With less than three months to go until Ms May’s own deadline for triggering formal talks with Brussels, details of the UK’s exit strategy remain scant. Nonetheless, traders appear ready to sell the pound at any opportunity.
So what were the key moments for the pound since 23 June? And what will happen once Article 50 is triggered?
The morning after (Friday 24 June)
Confirmation that the UK voted to leave the EU sent sterling down $1.33, depths it has not been plunged since 1985.
Ms May sets Brexit start date (4 October)
The pound hit yet another 31-year low against the dollar in October.

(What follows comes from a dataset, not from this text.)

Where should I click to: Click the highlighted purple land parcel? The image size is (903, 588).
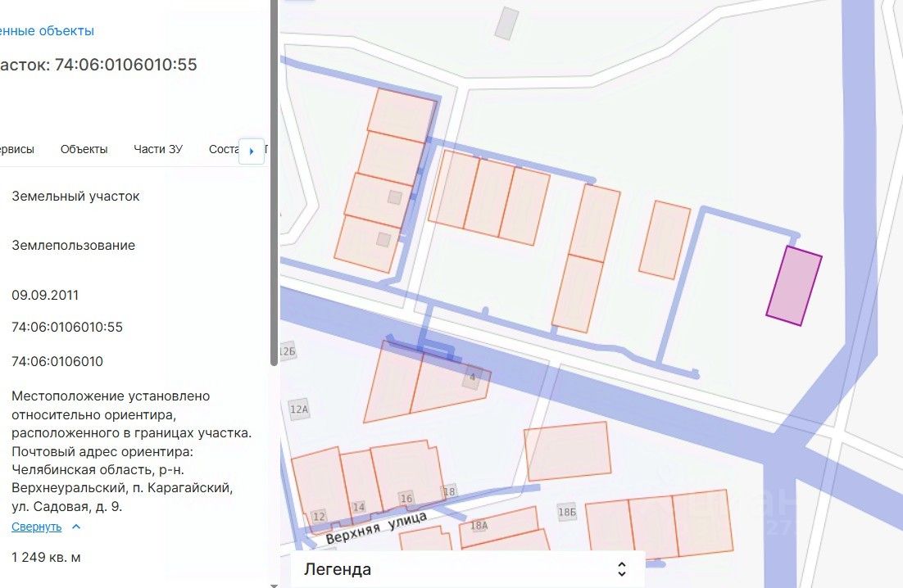pyautogui.click(x=793, y=286)
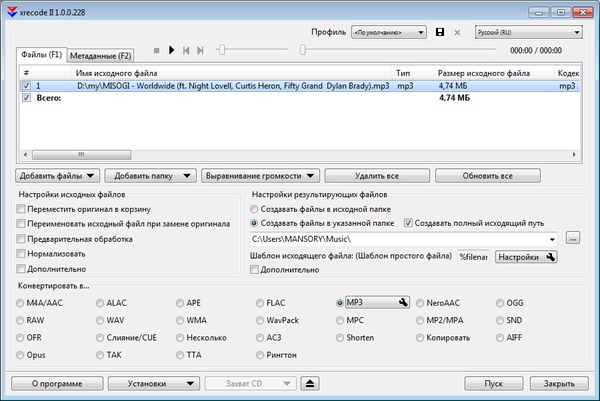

Mrs May told the Conservative Party conference on 2 October that Britain would trigger Article 50, the official legal notification that would formally begin negotiations with the remaining EU powers, “no later than the end of March”. That set the UK up to leave the bloc by 2019.
Sterling dropped to $1.2764 in early trading on that day extending losses suffered on the previous day.

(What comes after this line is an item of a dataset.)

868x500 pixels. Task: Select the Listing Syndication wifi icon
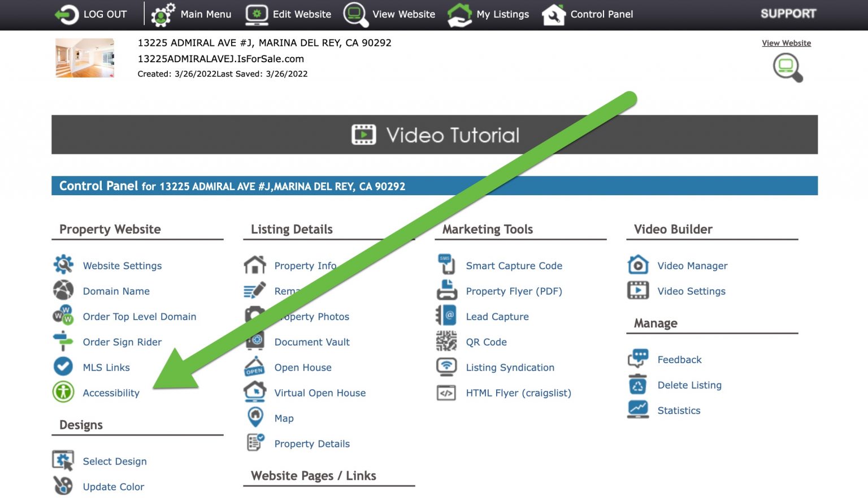coord(447,367)
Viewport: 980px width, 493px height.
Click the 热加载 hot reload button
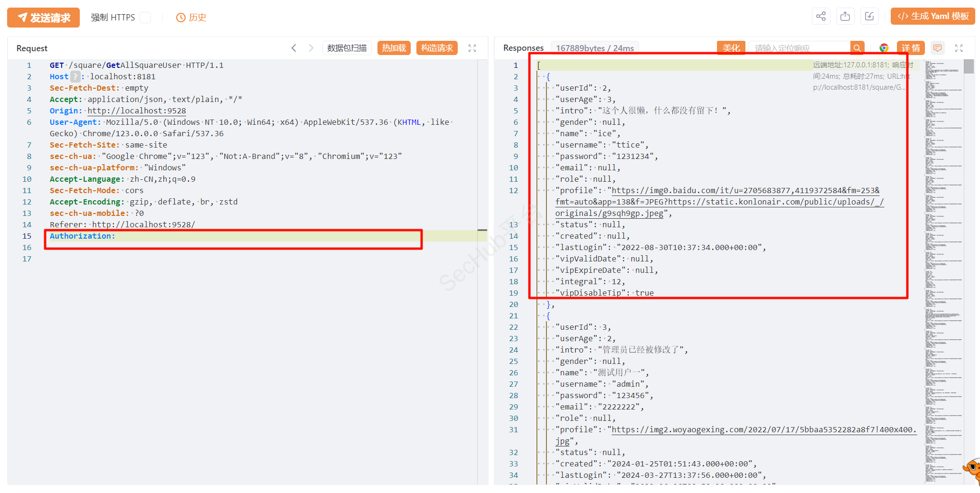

Ms May’s speech left investors specifically worrying about two big issues: British exporters may find it harder to compete in Europe; and the country's banks could lose the ability to do business freely across the region.
Sterling fell further that week as Chancellor Philip Hammond flew to New York in a bid to reassure UK banks after the Brexit vote.

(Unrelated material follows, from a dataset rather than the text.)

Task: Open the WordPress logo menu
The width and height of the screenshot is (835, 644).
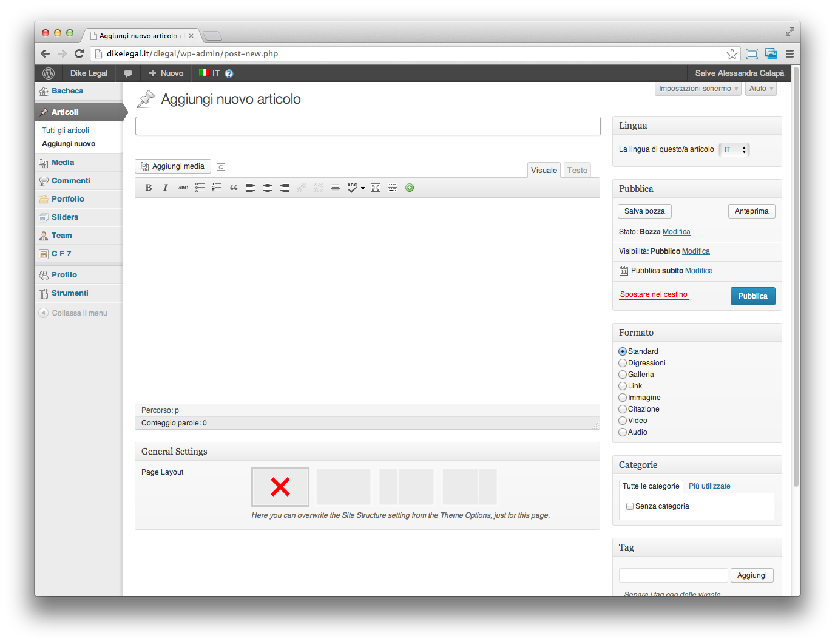Action: 49,73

The pound dropped below the $1.27 mark against the dollar, down to just $1.2632.
A mysterious flash crash (7 October)
The pound suffered a sudden collapse hitting yet another 31-year low against the dollar in mysterious circumstances, sparking market chaos in “insane” early trading. This drop was sterling’s biggest since Britain voted to leave the EU in June.
Overnight, sterling plunged about 6 per cent to $1.1841 in just two minutes before recovering to $1.24 against the dollar.
In a much-anticipated report, the Bank for International Settlements (BIS) last week concluded that the crash was not a unique or unprecedented event but “a new data point in what appears to be a series of flash crash events occurring in a broader range of fast electronic markets than was previously the case in the post-crisis era”.
It also warned that such events “have the potential to undermine confidence in financial markets and hence impact the real economy.”
Some (temporary) legal respite (3 November)
The pound surged to a four-week high against the dollar and euro after a High Court ruling that only Parliament could start the process of leaving the EU raised hopes of a “soft Brexit”.
Sterling rose by 1 per cent against the dollar trading above $1.24 in the immediate aftermath of the ruling.
The High Court ruling meant that the Government could not begin formal negotiations to leave the EU without a vote in Parliament. It also offered hope to markets that Mrs May, would be forced to pursue a “soft Brexit”.
Ms May's New Year warning (9 January)
The pound came under renewed pressure after Mrs May said Britain will not attempt to cling on to a “bit of EU membership” in her New Year TV interview.
Sterling was down by more than 1 cent at below $1.22 in late trading on that Monday.
More pre-May jitters (16 January)
Investors fear that she will indicate the UK will leave the single market and the customs union, effectively spelling a hard Brexit.
That has combined to send the pound to a yet another 31-year low (excluding that flash crash in October).
Sterling fell against all of its major peers, dropping below $1.1985 against the dollar in early Asian trade on Monday, before recovering slightly to just above $1.20 at market closing time.
What happens next? Parity on the horizon
Most economists expect the pressure on the pound to get worse, increasing the volatility across the broader market.
The pound is likely to drop around 5 per cent to $1.15 against the dollar after Ms May triggers Article 50, according to a Reuters poll of more than 60 foreign exchange strategists.
Some forecasters said the pound may reach, or even fall below, parity with the dollar. This is the first time anyone has made that forecast in more than 20 years of Reuters polls on the currency.
On Monday, analysts at Unicredit said: “[We] believe that sterling is a sell on any potential rallies. Even in the event of a more “conciliatory” tone – by Theresa May hinting at seeking out a transitional agreement with the European Union, for instance – the respite on sterling is very likely to be only temporary.”